Right, and watts measure the electricity used, not necessarily the light produced. 40 watts of T12 florescent will be dimmer than 40 watts of T5 for example. One other benefit of this efficiency is the lower amount of heat produced.

Number6 - if we can't argue about 2 24's vs 1 48, what fun would it be? 

awilson - to make things even more confusing - a popular belief is that the smaller the tank, the more light (in terms of WPG) is needed. So a 10 gallon requires relatively more light than a 180 gallon. I don't pretend to "get" that one, but it seems to be pretty common.


----------



## awilson0001 (Sep 2, 2010)

where is the best place to find a selection of plant type bulbs?


----------



## AnThRaXx (Apr 21, 2008)

hey man *** been doing a lot of research online lately for a similar setup. the 8k light spectrum is good 5-6.5k is more typical for plants from what i have seen. lighting fixtures designed specifically for aquariums can become pricey. but being that my new tank has a glass lid i am going with an indoor grow light system. its probably a third the total cost of a fancy aquarium light which i find most to be built for salt water anyways. ill try and find the links to these lights i have been looking at but the lumen to watt rate is really nice considering u need 1k lumens per sq foot of space being lite


----------



## Number6 (Mar 13, 2003)

*AnThRaXx*
it is not true that you should have 1000 lumen per sq ft. 
Lumen is a measure of how the human eye sees light. A lamp very high in the greens will have a higher lumen output than a different bulb yet they may indeed have the same PAR.

*awilson0001*
The good news is that with a good reflector behind each bulb and if you are only growing green water weeds, there are a large number of cheap bulbs out there that have a nice spike in the red portion of the spectrum and in the blue. I've even found nice "Daylight" T8 bulbs that grew plants very well. If you can build a wooden hood, then your options are numerous. A nice simple HO T5 retrofit kit can often be found on craiglist or online websites that will grow whatever you want.

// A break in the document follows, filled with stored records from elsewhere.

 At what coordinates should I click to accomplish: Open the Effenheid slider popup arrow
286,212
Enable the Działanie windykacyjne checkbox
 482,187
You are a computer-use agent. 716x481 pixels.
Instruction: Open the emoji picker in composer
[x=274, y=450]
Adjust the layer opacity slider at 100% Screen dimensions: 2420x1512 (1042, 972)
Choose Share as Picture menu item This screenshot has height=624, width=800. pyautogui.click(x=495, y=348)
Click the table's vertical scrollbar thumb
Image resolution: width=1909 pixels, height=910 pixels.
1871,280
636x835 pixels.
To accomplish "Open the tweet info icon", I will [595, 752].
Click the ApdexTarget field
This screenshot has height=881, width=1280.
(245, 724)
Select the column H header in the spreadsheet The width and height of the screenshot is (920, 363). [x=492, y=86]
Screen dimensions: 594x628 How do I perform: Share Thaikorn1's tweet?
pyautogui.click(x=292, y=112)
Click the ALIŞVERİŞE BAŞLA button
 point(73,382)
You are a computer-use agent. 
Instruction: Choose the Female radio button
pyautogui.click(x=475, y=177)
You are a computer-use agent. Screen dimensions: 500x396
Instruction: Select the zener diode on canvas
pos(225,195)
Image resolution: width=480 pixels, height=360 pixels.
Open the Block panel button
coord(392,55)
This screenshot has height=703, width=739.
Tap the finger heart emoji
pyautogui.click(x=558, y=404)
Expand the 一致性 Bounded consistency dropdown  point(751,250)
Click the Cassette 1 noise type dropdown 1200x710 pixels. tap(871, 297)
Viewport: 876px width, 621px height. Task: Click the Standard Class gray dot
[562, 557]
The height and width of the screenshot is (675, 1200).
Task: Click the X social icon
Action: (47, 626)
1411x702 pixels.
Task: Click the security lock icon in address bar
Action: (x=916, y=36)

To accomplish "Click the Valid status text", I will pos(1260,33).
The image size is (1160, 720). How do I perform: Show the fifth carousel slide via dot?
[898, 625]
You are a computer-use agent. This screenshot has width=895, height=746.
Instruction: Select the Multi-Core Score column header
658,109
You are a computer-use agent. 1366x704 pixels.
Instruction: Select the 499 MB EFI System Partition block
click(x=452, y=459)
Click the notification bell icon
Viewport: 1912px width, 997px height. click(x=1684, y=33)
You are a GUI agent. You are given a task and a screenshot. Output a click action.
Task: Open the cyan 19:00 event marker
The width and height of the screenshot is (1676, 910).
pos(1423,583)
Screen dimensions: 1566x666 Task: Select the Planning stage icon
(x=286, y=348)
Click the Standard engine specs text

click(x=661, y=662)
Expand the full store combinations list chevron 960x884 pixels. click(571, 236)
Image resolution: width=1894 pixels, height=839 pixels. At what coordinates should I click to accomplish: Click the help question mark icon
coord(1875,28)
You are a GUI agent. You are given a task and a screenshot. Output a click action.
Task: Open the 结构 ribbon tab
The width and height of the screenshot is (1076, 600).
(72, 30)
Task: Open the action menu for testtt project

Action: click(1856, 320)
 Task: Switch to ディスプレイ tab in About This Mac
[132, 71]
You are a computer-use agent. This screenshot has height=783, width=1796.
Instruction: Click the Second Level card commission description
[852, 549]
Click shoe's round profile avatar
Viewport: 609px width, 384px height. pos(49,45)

If you need to buy a full light fixture as you don't want a DIY hood, then there are decent light fixtures out there you can find used or new.

Even if you want to keep the existing 2 separate lights, ahsupply.com also has some great compact fluorescent retrofit kits with amazing reflectors that might fit. Even those will be enough for certain plants planted directly under those 2 lamps.

Let me know what your options are and I can give you a good recommendation.


----------



## awilson0001 (Sep 2, 2010)

okay, the spectrum i am looking for is between 5500k and what? 10000k?

i see lots of tubes at the lfs and they all say good for planted tanks, but that included the 18000k i had and a lower one like a 2500k. so now i wonder what is the ideal spectrum?

i read that red and blue are the right color, but in freshwater, due to organisms or something, the color is actually green and yellow by the time it reachs the plants... ever heard this?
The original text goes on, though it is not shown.